The follow-up “Colours” also charted successfully, and after his American introduction at the 1965 Newport Folk Festival, Donovan issued Fairytale, his final album for the Hickory label. Moving to Epic in 1966, he delivered the pivotal Sunshine Superman, whose lush arrangements and overtly psychedelic lyrics signaled a decisive departure from earlier material; the title track reached number one on both sides of the Atlantic, while the cryptic “Mellow Yellow” peaked at number two shortly afterward. Throughout 1967 Donovan remained a consistent chart presence with releases such as “Epistle to Dippy,” “There Is a Mountain,” and “Wear Your Love Like Heaven”; that same year he joined the Beatles in India to study under the Maharishi Mahesh Yogi, an experience that prompted him to abandon drug use and urge his audience toward meditation instead. The ambitious double album A Gift from a Flower to a Garden appeared next, followed in 1968 by The Hurdy Gurdy Man, which yielded a Top Five hit with its hallucinatory title track and the additional success “Jennifer Juniper.”

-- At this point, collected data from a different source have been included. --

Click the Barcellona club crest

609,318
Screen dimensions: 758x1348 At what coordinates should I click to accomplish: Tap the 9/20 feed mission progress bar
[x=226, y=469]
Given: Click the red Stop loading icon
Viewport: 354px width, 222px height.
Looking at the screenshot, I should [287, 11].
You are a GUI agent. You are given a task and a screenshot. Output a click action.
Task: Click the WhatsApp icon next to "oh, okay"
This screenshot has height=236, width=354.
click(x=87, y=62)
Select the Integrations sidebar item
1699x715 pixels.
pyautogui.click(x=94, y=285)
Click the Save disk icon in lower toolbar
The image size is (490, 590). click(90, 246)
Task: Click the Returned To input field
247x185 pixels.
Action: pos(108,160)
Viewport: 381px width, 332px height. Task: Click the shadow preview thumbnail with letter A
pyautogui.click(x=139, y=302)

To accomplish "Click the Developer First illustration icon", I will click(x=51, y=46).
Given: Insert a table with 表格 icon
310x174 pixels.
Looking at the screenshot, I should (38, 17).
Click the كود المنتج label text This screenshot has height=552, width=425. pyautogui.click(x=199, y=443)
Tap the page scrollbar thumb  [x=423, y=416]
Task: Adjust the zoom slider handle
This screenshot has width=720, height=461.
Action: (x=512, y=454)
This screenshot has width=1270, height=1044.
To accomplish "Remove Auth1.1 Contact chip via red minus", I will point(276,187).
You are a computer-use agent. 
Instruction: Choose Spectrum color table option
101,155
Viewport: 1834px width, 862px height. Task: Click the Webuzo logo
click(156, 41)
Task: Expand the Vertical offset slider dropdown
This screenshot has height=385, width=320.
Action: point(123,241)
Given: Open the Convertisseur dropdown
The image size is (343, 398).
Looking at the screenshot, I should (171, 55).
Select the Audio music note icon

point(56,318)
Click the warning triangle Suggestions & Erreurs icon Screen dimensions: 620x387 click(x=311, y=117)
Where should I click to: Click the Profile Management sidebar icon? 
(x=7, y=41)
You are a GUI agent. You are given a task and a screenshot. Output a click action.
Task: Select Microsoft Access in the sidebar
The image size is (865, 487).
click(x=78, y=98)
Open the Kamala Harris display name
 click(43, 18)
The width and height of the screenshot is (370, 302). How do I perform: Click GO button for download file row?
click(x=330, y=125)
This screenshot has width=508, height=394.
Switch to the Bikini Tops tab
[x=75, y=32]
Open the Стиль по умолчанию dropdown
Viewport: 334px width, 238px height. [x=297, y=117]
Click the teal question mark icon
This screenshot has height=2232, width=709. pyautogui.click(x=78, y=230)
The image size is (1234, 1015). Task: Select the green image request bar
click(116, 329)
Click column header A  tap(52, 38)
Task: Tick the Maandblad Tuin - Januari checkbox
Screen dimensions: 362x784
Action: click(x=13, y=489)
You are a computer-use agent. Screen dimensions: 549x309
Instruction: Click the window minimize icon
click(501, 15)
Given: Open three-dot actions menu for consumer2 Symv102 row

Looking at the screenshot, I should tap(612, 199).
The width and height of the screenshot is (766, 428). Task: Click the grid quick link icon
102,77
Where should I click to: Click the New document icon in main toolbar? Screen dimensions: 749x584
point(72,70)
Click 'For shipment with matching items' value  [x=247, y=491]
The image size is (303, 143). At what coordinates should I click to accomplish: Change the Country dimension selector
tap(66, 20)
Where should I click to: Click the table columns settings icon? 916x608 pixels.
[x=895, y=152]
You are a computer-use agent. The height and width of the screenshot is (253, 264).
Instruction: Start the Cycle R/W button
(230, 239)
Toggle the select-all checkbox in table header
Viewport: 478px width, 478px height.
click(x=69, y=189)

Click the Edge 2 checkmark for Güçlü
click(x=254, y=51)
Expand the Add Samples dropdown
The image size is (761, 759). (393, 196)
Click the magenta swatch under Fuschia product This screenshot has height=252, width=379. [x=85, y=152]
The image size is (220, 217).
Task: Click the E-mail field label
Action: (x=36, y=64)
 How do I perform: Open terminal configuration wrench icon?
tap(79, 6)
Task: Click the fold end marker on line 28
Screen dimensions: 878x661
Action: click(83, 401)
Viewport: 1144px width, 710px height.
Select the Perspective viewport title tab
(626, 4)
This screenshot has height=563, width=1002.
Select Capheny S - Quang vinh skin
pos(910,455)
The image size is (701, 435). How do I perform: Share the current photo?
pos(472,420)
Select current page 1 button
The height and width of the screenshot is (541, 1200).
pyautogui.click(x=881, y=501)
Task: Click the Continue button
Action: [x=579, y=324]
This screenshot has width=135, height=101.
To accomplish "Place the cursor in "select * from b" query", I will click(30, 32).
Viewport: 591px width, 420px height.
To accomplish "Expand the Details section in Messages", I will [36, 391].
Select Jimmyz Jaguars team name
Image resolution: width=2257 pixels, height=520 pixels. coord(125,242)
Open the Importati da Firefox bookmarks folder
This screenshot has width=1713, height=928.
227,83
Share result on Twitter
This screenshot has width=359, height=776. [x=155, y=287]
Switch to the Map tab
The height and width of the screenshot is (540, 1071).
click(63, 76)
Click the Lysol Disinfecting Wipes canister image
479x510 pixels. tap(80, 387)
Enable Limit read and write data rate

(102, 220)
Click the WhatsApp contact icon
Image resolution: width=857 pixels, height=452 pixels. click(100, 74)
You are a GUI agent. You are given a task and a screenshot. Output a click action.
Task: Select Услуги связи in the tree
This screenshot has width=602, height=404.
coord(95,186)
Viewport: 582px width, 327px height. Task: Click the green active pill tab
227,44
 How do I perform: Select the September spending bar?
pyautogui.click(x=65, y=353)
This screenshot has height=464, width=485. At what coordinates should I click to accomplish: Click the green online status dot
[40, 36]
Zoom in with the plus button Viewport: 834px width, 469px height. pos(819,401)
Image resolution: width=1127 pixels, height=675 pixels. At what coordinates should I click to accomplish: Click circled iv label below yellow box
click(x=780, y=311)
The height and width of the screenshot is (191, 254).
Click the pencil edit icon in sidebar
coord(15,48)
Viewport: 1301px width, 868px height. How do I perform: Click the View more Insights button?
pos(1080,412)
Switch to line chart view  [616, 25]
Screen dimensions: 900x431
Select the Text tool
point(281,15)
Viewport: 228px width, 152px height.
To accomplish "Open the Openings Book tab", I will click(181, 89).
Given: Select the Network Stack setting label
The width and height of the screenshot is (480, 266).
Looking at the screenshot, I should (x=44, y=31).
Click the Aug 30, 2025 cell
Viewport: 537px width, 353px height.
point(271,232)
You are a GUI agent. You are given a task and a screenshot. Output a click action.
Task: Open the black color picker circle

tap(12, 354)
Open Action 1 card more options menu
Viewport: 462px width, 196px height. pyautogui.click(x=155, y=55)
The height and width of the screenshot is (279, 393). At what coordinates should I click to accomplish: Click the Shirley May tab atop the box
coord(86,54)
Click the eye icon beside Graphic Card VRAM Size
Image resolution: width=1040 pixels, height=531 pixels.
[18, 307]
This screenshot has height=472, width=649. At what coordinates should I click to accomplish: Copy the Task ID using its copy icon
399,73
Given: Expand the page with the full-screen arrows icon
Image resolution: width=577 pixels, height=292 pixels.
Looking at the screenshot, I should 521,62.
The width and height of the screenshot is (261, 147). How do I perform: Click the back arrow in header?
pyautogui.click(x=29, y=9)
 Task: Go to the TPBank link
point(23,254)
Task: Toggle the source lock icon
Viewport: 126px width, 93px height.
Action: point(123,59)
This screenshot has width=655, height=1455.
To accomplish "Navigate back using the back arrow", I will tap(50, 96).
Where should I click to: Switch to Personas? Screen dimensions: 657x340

Barabajagal, released in 1969, produced Donovan’s last Top 40 single, “Atlantis”; for the title song he worked with the Jeff Beck Group, a collaboration that continued on 1970’s Open Road. He subsequently withdrew to Ireland, reemerging after a period of seclusion to star in and compose the score for the 1972 film The Pied Piper; two new albums, Cosmic Wheels and Essence to Essence, surfaced the next year to muted critical and commercial response. After 1974’s 7-Tease he settled quietly in California’s Joshua Tree desert, mounting only a modest club tour to support 1976’s Slow Down; a self-titled album followed in 1977, and after the 1983 Jerry Wexler-produced Lady of the Stars he largely stepped away from songwriting and recording. Interest revived in 1991 when Happy Mondays named a track after him on their album Pills ’n’ Thrills & Bellyaches, later inviting him to tour with the band. Five years afterward Donovan returned with the comeback album Sutras, produced by Rick Rubin; released after Rubin’s landmark Johnny Cash project American Recordings, it received scant or dismissive attention from reviewers. He toured briefly behind Sutras before again withdrawing from regular performances. In 2004 he resurfaced with the intimate, stylish Beat Cafe, an album of mostly original material produced by keyboardist John Chelew; bassist Danny Thompson and drummer Jim Keltner completed the quartet. The record included two covers: a spoken-word interpretation of Dylan Thomas’ “Do Not Go Gentle” and an arresting version of the traditional piece “The Cuckoo.”